SOURCE DATA:
%%
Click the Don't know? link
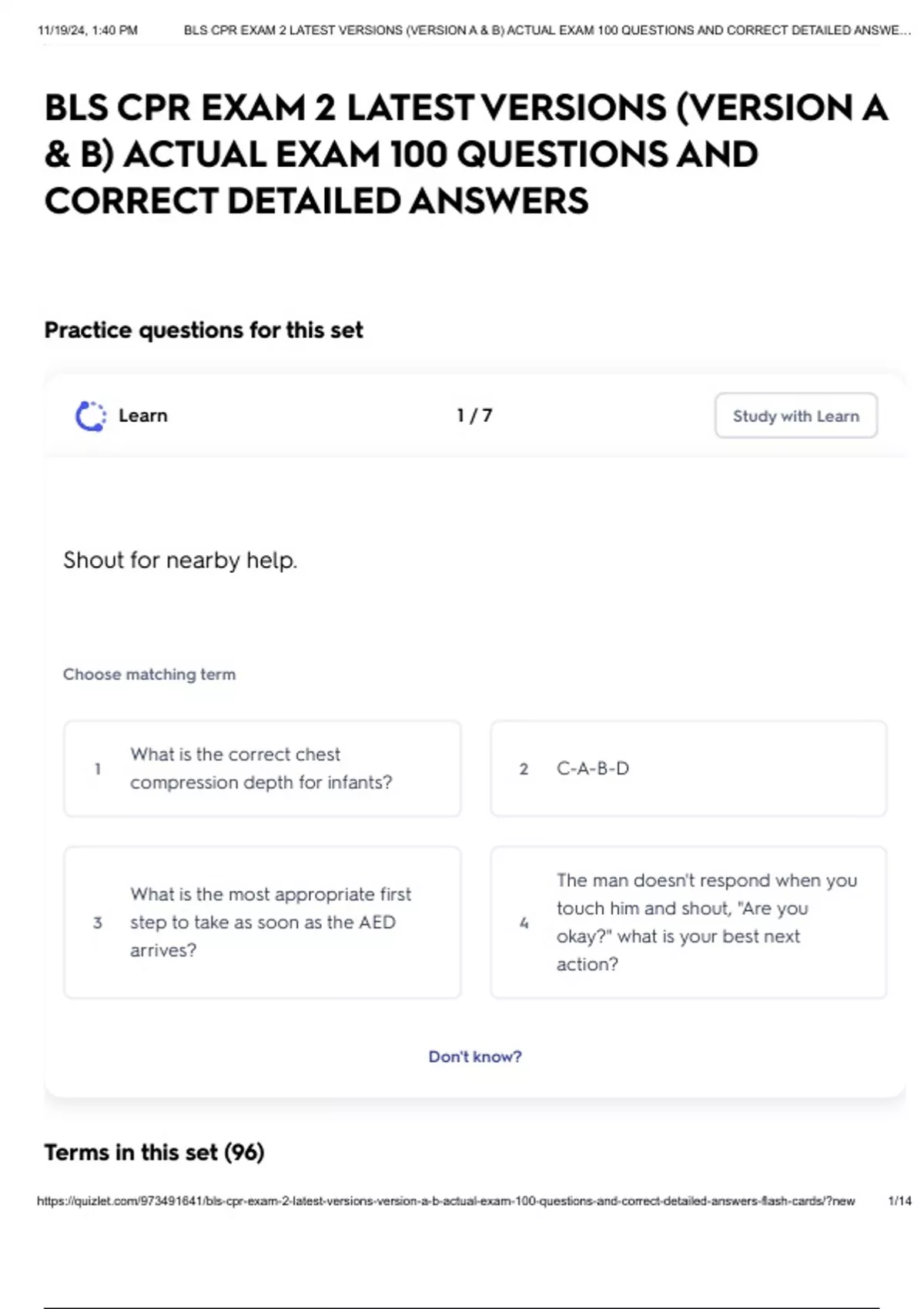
%%
%%
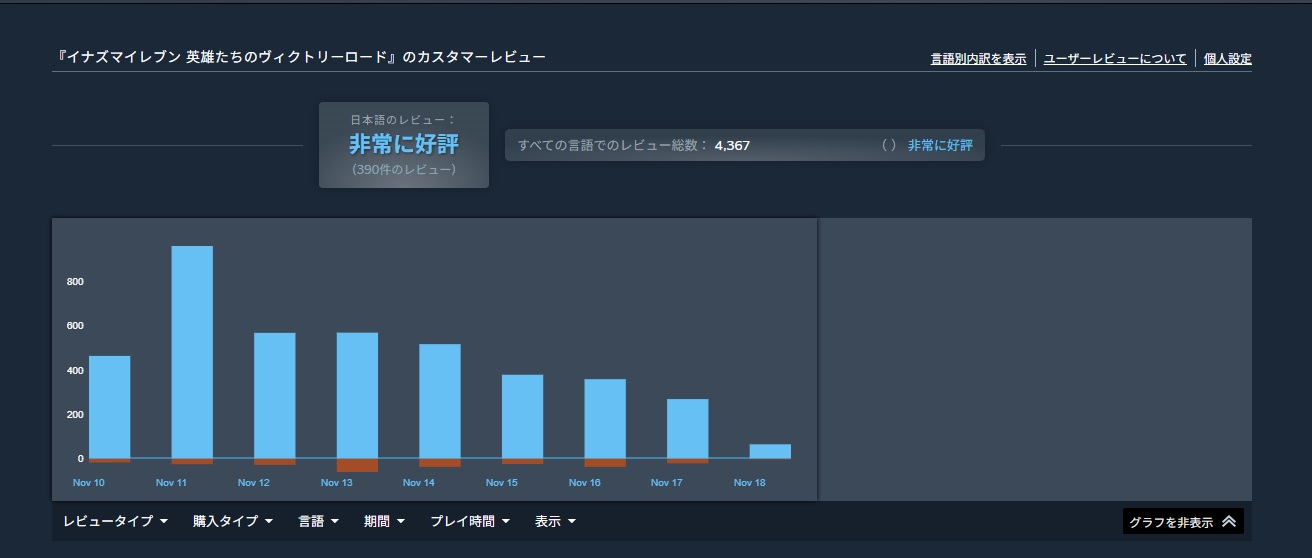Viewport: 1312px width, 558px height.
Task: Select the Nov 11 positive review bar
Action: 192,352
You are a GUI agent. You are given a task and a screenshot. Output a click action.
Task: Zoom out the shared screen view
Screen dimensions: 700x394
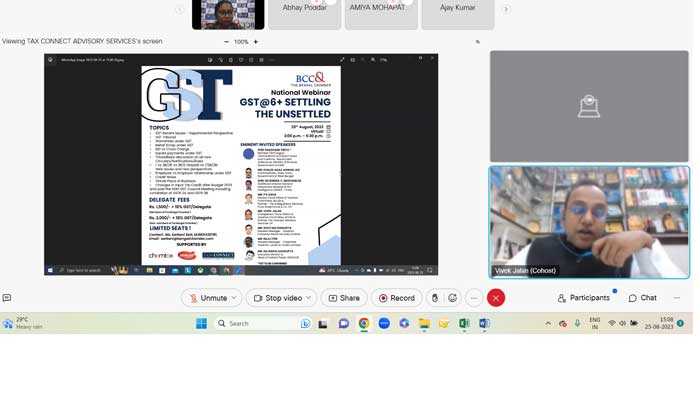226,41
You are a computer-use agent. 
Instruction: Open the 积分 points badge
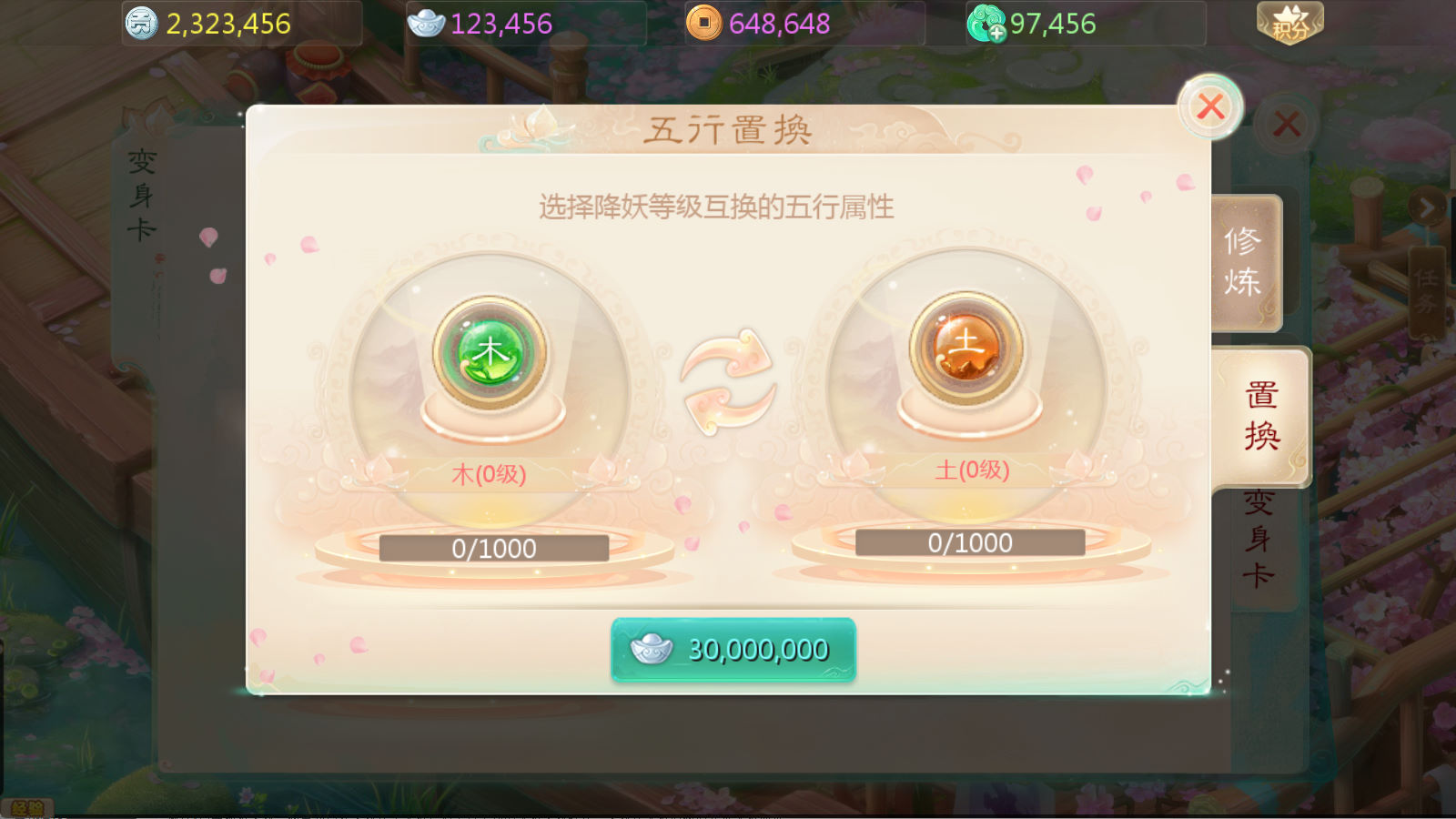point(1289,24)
%%
%%
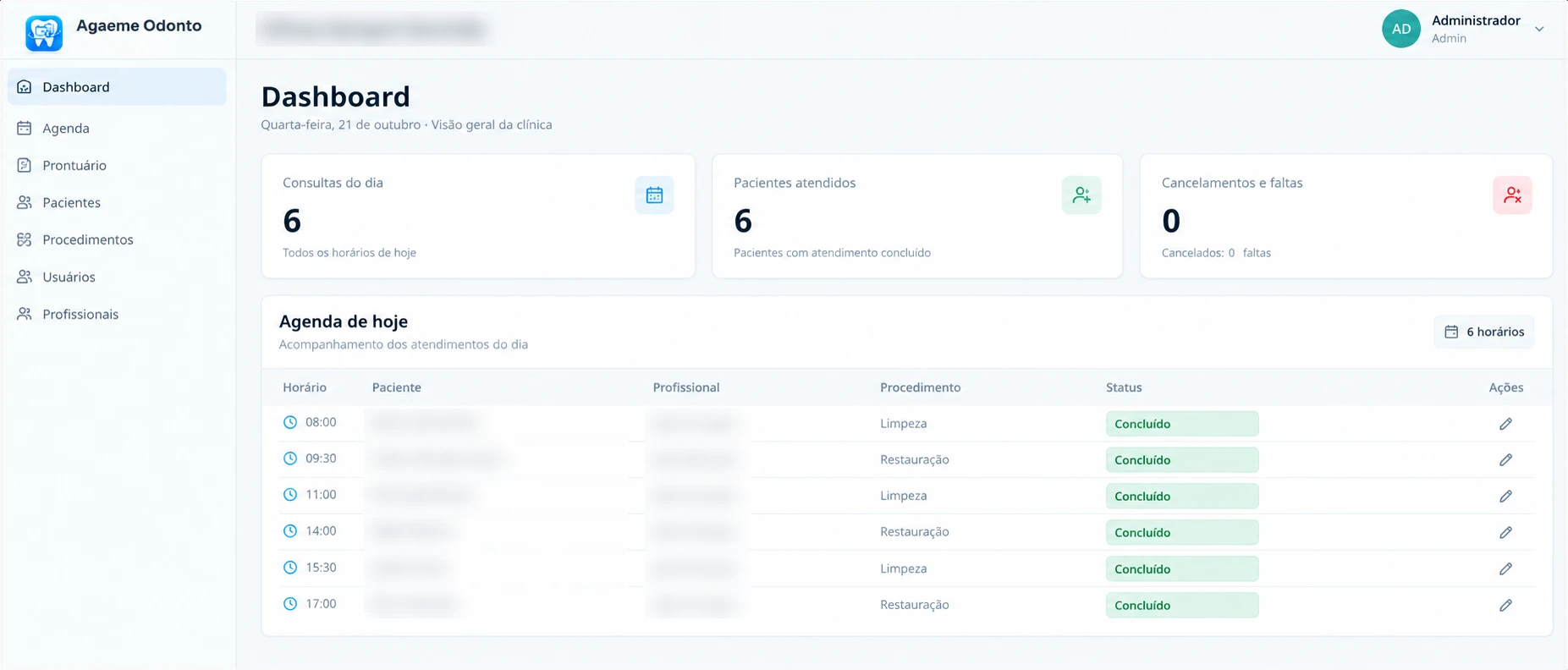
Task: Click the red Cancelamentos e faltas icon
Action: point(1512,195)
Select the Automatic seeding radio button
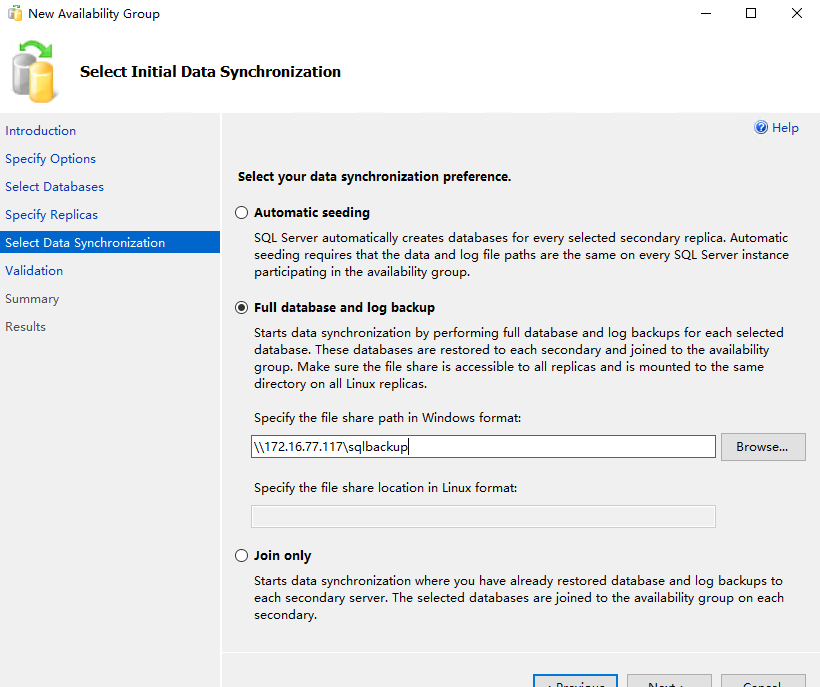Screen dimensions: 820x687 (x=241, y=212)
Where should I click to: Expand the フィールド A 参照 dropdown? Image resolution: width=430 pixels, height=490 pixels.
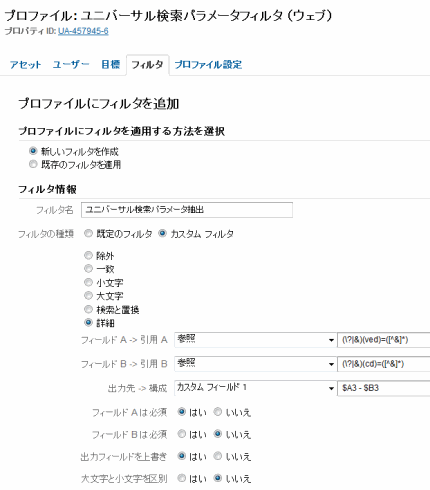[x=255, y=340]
%%
ACTION ITEM: Find each line of the data above that holds the word "agent", then copy it.

COMPLETED EXERCISE:
You are a GUI agent. You are given a task and a screenshot. Output a click action.
You are a computer-use agent. 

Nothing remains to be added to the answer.